Maneesh Agrawala Pixar Animation Studios
Ravi Ramamoorthi Computer Graphics Laboratory , Stanford University
Alan Heirich Tandem Laboratories, Compaq Computer Corporation
Laurent Moll Systems Research Center, Compaq Computer Corporation


We present two efficient image-based approaches for computation and display of high-quality soft shadows from area light sources. Our methods are related to shadow maps and provide the associated benefits. The computation time and memory requirements for adding soft shadows to an image depend on image size and the number of lights, not geometric scene complexity. We also show that because area light sources are localized in space, soft shadow computations are particularly well suited to image-based rendering techniques. Our first approach---layered attenuation maps---achieves interactive rendering rates, but limits sampling flexibility, while our second method---coherence-based raytracing---of depth images, is not interactive, but removes the limitations on sampling and yields high quality images at a fraction of the cost of conventional raytracers. Combining the two algorithms allows for rapid previewing followed by efficient high-quality rendering.

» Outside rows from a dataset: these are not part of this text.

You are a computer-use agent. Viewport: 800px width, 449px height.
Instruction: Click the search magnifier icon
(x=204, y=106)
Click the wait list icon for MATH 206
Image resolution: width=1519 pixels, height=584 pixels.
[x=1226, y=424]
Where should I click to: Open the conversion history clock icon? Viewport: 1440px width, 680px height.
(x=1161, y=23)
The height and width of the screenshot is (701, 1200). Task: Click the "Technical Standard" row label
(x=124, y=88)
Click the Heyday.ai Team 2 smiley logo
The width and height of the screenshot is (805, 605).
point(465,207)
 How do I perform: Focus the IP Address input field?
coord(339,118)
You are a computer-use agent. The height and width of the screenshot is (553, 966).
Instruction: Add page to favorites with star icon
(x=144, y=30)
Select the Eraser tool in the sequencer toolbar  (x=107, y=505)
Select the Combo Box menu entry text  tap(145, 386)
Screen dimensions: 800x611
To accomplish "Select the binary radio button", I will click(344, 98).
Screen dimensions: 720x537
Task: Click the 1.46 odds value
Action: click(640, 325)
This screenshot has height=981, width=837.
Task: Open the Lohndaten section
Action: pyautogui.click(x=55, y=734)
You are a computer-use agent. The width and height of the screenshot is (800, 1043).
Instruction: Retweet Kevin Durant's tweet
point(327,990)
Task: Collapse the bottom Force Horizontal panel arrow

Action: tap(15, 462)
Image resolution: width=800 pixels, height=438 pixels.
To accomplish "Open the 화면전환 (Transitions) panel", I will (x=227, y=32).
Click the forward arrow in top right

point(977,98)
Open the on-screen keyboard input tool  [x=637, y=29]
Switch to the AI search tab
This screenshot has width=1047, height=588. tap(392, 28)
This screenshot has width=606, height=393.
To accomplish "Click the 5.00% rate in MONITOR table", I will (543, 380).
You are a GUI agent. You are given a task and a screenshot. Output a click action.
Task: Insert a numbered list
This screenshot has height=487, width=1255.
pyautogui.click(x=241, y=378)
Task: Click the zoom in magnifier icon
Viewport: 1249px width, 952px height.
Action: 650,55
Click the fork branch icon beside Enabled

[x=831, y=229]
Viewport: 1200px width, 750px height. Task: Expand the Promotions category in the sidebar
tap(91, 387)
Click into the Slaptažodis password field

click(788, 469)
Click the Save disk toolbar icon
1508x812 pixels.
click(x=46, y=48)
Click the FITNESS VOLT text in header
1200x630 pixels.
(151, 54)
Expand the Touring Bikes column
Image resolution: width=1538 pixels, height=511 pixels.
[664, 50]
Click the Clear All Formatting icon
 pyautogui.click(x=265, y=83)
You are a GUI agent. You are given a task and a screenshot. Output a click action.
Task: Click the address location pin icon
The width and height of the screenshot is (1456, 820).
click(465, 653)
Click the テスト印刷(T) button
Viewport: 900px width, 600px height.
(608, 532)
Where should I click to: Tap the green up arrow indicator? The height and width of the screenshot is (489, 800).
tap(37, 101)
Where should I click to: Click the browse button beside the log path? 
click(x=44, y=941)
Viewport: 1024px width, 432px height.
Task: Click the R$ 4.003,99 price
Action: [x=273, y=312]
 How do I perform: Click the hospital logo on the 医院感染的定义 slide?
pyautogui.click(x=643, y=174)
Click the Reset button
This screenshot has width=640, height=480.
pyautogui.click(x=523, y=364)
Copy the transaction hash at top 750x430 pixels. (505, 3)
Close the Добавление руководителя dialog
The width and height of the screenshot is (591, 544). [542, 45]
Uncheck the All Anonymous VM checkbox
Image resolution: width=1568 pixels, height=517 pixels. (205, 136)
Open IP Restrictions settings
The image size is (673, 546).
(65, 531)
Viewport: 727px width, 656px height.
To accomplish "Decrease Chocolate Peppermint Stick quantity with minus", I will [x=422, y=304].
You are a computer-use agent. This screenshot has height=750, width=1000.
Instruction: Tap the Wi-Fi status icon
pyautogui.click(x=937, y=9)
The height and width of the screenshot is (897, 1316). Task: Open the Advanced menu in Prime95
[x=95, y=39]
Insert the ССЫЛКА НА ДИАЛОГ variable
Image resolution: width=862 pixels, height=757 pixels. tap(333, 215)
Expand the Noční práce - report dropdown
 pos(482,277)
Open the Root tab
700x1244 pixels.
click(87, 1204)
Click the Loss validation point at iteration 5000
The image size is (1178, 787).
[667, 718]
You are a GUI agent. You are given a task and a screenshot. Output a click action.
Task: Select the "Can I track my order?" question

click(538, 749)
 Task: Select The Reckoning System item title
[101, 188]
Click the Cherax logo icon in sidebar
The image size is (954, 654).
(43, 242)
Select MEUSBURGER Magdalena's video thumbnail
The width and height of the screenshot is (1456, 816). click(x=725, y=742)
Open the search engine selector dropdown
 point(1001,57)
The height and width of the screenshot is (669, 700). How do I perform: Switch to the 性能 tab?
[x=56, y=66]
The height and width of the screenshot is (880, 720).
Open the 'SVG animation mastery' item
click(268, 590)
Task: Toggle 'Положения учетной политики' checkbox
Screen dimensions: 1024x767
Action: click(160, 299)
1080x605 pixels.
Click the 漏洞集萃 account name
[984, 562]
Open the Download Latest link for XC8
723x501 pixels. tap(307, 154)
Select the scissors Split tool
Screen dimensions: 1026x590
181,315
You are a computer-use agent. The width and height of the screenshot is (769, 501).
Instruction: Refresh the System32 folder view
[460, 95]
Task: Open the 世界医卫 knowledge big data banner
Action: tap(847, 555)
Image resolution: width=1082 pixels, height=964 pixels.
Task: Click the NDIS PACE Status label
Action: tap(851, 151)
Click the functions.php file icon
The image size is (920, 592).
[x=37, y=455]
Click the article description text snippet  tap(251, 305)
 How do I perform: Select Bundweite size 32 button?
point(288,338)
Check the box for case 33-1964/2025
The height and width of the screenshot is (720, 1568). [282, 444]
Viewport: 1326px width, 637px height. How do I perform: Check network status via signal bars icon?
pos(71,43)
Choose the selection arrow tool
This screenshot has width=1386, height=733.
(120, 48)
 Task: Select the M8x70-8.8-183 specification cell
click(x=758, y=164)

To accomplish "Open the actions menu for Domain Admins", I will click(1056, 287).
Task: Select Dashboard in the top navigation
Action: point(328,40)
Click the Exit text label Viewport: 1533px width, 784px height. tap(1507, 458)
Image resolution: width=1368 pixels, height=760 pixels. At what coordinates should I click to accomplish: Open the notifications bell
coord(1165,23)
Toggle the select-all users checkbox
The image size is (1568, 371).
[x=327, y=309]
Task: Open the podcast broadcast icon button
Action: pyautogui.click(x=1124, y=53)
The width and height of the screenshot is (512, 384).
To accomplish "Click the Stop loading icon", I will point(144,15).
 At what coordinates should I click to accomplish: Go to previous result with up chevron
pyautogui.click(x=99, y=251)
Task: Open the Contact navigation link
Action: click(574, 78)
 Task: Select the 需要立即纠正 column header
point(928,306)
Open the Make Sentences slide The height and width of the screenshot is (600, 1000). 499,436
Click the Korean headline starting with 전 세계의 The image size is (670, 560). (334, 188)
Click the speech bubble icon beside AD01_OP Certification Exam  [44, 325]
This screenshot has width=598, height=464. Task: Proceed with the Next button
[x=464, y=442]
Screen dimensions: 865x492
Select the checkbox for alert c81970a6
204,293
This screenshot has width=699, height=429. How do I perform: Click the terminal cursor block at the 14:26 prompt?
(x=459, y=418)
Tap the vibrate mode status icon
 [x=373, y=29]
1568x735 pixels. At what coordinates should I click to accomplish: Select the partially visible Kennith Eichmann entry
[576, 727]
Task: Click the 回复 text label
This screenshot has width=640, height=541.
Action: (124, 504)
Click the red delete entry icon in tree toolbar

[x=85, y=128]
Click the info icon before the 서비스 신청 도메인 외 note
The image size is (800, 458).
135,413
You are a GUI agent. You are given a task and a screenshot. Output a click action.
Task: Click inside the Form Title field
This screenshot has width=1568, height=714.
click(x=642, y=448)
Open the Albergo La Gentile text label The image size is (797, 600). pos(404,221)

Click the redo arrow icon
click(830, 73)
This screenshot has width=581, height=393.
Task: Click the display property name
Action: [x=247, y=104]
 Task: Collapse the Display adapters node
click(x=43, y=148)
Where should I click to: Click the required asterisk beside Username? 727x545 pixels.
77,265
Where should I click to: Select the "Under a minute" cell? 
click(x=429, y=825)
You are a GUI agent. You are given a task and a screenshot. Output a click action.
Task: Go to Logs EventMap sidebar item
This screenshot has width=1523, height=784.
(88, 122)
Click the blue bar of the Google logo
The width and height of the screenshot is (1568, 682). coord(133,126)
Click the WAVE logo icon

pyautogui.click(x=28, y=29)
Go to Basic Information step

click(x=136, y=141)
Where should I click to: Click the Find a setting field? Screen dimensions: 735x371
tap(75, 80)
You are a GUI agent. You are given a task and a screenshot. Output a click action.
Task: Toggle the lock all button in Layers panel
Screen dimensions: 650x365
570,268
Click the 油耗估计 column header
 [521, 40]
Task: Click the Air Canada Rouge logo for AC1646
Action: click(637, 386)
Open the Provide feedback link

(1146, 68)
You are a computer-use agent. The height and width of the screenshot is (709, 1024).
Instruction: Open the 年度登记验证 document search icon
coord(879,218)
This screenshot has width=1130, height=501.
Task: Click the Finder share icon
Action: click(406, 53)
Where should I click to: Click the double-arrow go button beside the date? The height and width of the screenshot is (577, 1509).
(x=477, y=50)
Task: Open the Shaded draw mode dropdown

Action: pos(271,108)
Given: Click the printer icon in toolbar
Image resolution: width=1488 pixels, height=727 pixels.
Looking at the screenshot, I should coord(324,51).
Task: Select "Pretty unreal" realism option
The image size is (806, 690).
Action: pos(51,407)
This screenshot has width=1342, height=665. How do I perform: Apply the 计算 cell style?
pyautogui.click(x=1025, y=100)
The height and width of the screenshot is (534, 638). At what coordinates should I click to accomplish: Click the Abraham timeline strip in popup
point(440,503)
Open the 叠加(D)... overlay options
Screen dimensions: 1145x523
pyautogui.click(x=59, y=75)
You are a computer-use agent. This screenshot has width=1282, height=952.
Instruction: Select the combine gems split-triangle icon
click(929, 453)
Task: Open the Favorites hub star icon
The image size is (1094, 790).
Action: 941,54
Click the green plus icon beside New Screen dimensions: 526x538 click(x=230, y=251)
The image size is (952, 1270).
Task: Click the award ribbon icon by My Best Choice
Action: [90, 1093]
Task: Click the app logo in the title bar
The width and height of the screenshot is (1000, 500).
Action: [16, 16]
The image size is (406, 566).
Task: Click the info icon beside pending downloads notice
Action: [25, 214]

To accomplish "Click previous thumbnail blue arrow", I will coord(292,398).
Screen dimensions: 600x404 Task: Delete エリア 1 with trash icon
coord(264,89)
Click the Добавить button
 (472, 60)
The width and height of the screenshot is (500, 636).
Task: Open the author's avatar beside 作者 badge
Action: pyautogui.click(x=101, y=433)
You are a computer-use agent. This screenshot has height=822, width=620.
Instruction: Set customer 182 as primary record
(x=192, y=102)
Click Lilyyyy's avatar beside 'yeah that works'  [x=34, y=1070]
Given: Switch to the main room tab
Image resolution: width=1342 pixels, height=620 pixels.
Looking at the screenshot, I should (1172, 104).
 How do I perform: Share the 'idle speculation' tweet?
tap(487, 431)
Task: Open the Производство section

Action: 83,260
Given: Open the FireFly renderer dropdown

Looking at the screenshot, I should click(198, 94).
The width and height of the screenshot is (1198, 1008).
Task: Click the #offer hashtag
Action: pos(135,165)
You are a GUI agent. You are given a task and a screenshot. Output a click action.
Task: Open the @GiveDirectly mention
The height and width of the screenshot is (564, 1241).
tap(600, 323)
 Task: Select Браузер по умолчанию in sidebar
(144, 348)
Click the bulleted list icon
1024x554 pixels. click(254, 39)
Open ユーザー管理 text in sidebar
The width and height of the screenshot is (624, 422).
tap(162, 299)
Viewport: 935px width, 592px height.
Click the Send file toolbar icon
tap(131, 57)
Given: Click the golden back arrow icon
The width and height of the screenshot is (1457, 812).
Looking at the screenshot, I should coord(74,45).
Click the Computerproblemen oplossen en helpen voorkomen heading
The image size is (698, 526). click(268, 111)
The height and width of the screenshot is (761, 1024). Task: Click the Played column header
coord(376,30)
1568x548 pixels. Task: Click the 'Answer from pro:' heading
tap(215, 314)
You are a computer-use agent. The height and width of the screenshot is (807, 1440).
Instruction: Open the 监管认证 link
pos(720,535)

Soft shadows from area light sources can greatly enhance the visual realism of computer-generated images. However, accurately computing penumbrae can be very expensive because it requires determining visibility between every surface point and every light. The cost of many soft shadow algorithms grows with the geometric complexity of the scene. Algorithms such as ray tracing, and shadow volumes perform visibility calculations in object-space, against a complete representation of scene geometry. Moreover, some interactive techniques precompute and display soft shadow textures for each object in the scene. Such approaches do not scale very well as scene complexity increases.

We demonstrate two efficient image-based techniques for rendering soft shadows that can be seen as logical extensions of shadow maps. In both methods, shadows are computed in image space. Therefore the time and memory requirements for adding soft shadows to an image are dependent only on image complexity and the number of lights, not geometric scene complexity. Neither algorithm computes per object textures, so texture mapping is not a bottleneck for us. This independence from geometric scene complexity allows us to efficiently compute soft shadows for large scenes, including those which have complex patterns of self-shadowing.

We also show that soft shadows are a particularly good application for image-based rendering approaches. Since area light sources are localized in space, visibility changes relatively little across them. The depth complexity of the visible or partially visible scene as seen from a light (and stored in our shadow maps) is generally very low. Further, shadow maps rendered from the light source sparsely sample surfaces that are oblique to the light source. However, these surfaces are less important to sample well, because they are precisely the surfaces that are dimly lit.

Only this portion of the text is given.